According to the Mayo Clinic, “[m]ost MRSA infections occur in people who’ve been in hospitals or other health care settings, such as nursing homes and dialysis centers. When it occurs in these settings, it’s known as health care-associated MRSA (HA-MRSA). HA-MRSA infections typically are associated with invasive procedures or devices, such as surgeries, intravenous tubing or artificial joints.” (<>.)

Based on this statement, it seems to me antecedently plausible that “most MRSA infections” afflict persons who are already “immune suppressed.” However, the mention of a correlation “with invasive procedure or devices” such as “artificial joints” raises the further possibility that MRSA occurs in persons at least some of whom have had their immune intentionally suppressed in order to thwart the rejection of artificial appliances or transplants. (See infra.)

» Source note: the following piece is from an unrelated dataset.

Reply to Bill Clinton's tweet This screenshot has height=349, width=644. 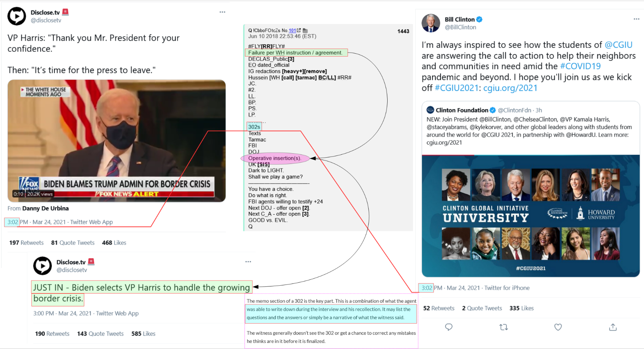449,327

Quoting the article titled “Inhibition of Methicillin-resistant Staphylococcus aureus-induced cytokines mRNA production in human bone marrow derived mesenchymal stem cells by 1,25-dihydroxyvitamin D3,” Brian wrote:

“Quantitative PCR data revealed that MRSA-infection predominantly induced expression of TLRs 1, 2, 6, NR4A2, and inflammatory cytokines IL-8, IL-6, TNFα in hMSCs [“hMSC” apparently designates things called “human mesenchymal stem cells” – MJB]. MRSA-mediated TLR ligands reduced osteoblast differentiation and increased hMSCs proliferation, indicating the disrupted multipotency function of hMSCs.”

Frankly, I question the motivation for reproducing – without explanation – dense, jargon-laden texts such as this in a forum such as Facebook. I mean, I am “guilty” of posting involved responses. However, part of the reason for my wordiness is that I try to thoroughly explain my points. Perhaps I utterly fail to do so; but I try. It seems to me that virtually no explanatory effort has been put forward, here. The impenetrable lingo seems calculated mainly ad vulgus stupet (“to amaze the crowd”).

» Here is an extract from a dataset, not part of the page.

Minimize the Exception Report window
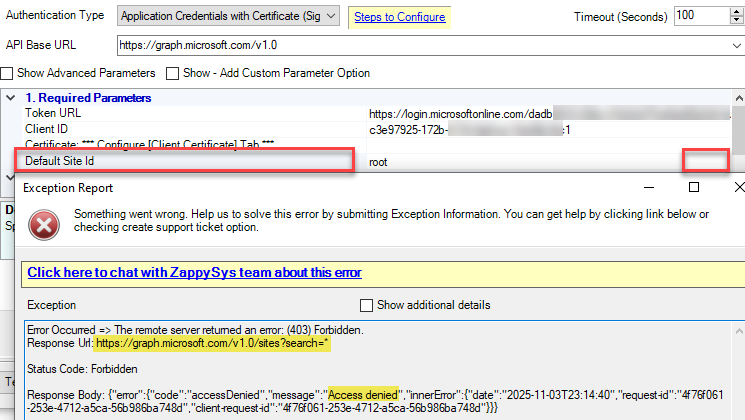[x=645, y=187]
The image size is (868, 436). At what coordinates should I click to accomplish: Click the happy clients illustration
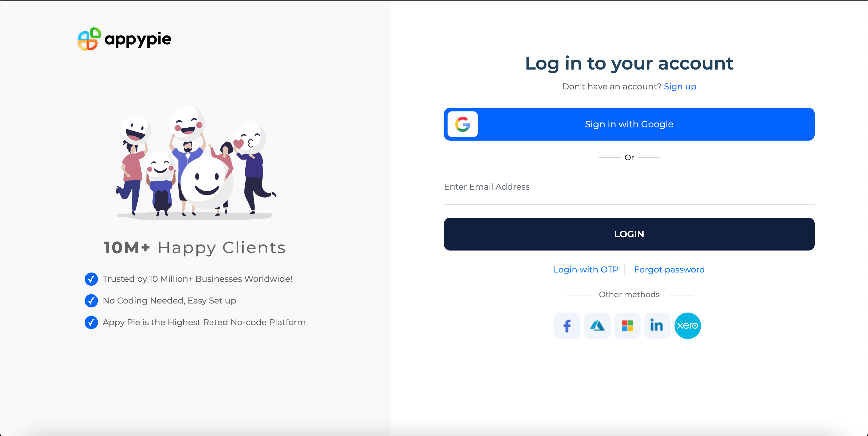pos(195,163)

That stylistic quibble aside, it appears to me that Brian intends the above quotation to serve as evidence for his claim that “untreated …MRSA” leads to immune suppression. So understanding the quotation is important for the purposes of the discussion.

I will have to try to rephrase the point, or, if you like, to translate from technical jargon into the vulgar tongue. Regarding the statement:

“Quantitative PCR data revealed that MRSA-infection predominantly induced expression of TLRs 1, 2, 6, NR4A2, and inflammatory cytokines IL-8, IL-6, TNFα in hMSCs. MRSA-mediated TLR ligands reduced osteoblast differentiation and increased hMSCs proliferation, indicating the disrupted multipotency function of hMSCs.”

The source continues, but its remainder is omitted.